:: SUPPLIED TEXT

The significance of RFLPs is threefold. First, if an individual is heterozygous for two morphs of an RFLP, this heterozygous “locus” can be used as a marker in chromosomal mapping. Although at first the locus of the RFLP is not necessarily known, as more and more RFLPs are found, they can be mapped in relation to gene loci and in relation to other RFLP loci, and their positions gradually saturate the genetic map. The RFLPs are not biologically significant in most cases, but they can be used to map interesting genes and act as positions from which these genes can be cloned by positional cloning.

Second, in an extension of mapping analysis, RFLP alleles (morphs) can be used as diagnostic tools. For example, in a family with a record of a certain disease, if it can be established that the people who have the disease also carry a specific allele of an RFLP, then this fact suggests not only that the RFLP locus is linked to the disease gene locus, but furthermore that the specific RFLP allele is in cis arrangement with the disease allele. Hence the RFLP allele becomes a diagnostic marker for the disease, and this information can be used in genetic counseling.

Third, RFLPs can be used to measure genetic divergence between different populations or related species. The restriction-site difference is effectively a DNA difference, so a measure of the total number of RFLP differences represents a measure of genetic difference. Hence RFLPs are important in studies of evolution.

RFLP mapping is often performed on a defined set of strains or individuals that become “standards” for mapping that species. For example, in the fungus Neurospora, two wild-type strains, Oak Ridge and Mauriceville, are known to show many RFLP differences, so these strains have become standards used in RFLP mapping. The RFLPs can be mapped relative to one another or to genes of known phenotypic expression. For example, let ad stand for an allele for adenine requirement, and 1 and 2 stand for RFLP loci with either the Oak Ridge (OR) or Mauriceville (M) “alleles.” A cross can be made of the type ad . 1^OR . 2^OR × ad⁺ . 1^M . 2^M Progeny are tested for all three loci. Adenine requirement is tested by inoculating strains on medium lacking adenine, and the RFLP alleles are tested by probing with the relevant probes. Recombinant frequencies are calculated in the usual way. Most mutants in Neurospora have been induced in Oak Ridge wild-type strains, so it is a simple matter to map the mutant alleles to RFLPs simply by crossing the mutant Oak Ridge strain to the wild-type Mauriceville strain. An example of mapping a phenotypic mutant by using RFLP markers is shown in Figure 11-2.

::::
:: INFORMATION PROVIDED

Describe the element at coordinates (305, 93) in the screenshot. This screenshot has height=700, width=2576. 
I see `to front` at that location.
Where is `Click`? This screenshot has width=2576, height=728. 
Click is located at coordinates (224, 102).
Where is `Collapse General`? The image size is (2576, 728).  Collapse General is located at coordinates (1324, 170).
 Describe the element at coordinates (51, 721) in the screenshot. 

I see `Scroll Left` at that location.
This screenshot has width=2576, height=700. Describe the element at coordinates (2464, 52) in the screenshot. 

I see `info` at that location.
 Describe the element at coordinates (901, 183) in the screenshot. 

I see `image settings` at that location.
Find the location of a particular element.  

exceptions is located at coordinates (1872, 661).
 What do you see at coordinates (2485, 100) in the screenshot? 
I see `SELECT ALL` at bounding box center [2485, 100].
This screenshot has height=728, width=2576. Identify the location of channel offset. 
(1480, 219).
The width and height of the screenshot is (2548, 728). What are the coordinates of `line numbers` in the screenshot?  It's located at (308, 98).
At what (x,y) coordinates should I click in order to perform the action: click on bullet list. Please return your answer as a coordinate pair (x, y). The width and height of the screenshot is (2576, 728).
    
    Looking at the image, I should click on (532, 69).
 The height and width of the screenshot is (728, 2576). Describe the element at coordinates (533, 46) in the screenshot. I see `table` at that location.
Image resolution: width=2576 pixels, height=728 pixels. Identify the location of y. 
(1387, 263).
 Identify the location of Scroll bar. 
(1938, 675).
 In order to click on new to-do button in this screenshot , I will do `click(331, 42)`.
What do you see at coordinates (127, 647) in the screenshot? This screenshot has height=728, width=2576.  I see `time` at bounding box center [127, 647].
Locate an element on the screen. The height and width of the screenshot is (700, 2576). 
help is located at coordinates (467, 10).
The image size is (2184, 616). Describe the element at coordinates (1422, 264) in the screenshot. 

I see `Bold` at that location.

::::

EXERCISE SET ▸
1 - Please copy the passage on RFLPs word for word, starting at "Second, in an" and ending at "studies of evolution.".
2 - Carry on the passage on RFLPs from its final sentence.

RESPONSES ▸
1 -
Second, in an extension of mapping analysis, RFLP alleles (morphs) can be used as diagnostic tools. For example, in a family with a record of a certain disease, if it can be established that the people who have the disease also carry a specific allele of an RFLP, then this fact suggests not only that the RFLP locus is linked to the disease gene locus, but furthermore that the specific RFLP allele is in cis arrangement with the disease allele. Hence the RFLP allele becomes a diagnostic marker for the disease, and this information can be used in genetic counseling.

Third, RFLPs can be used to measure genetic divergence between different populations or related species. The restriction-site difference is effectively a DNA difference, so a measure of the total number of RFLP differences represents a measure of genetic difference. Hence RFLPs are important in studies of evolution.

2 -
Similar standard strains have been established in other organisms. An analogous approach has been used in human genome mapping by collecting DNA from a defined set of individuals in 61 families with an average of eight children per family and making this DNA available throughout the world to provide a standard for RFLP mapping.

Figure 11-3 shows an example of linkage of a human disease allele to an RFLP locus and the potential for using this information in diagnostics. Because of the close linkage, future generations of persons showing the RFLP morph 1 can be predicted to have a high chance of inheriting the disease allele D. This sort of predictive power can be used in prenatal diagnoses of the genotypes of fetuses, with the use of amniocentesis or chorionic villus sampling (considered later in this chapter).

It is worth comparing the process of making a restriction map (restriction mapping, pages 327–329) with the process of RFLP mapping. Restriction maps are based on physical analysis of DNA, whereas RFLP maps are based on recombination analysis of matings. Note also that restriction mapping is based on restriction sites with no variation, whereas RFLP mapping is based on restriction-site variation between homologous chromosomes. Most restriction maps are short-range (fine-scale) maps, although long-range maps can be constructed with rare-cutting restriction enzymes. In contrast, RFLP mapping generally produces long-range (coarse-scale) maps. RFLP mapping of whole genomes will be covered in detail in Chapter 12.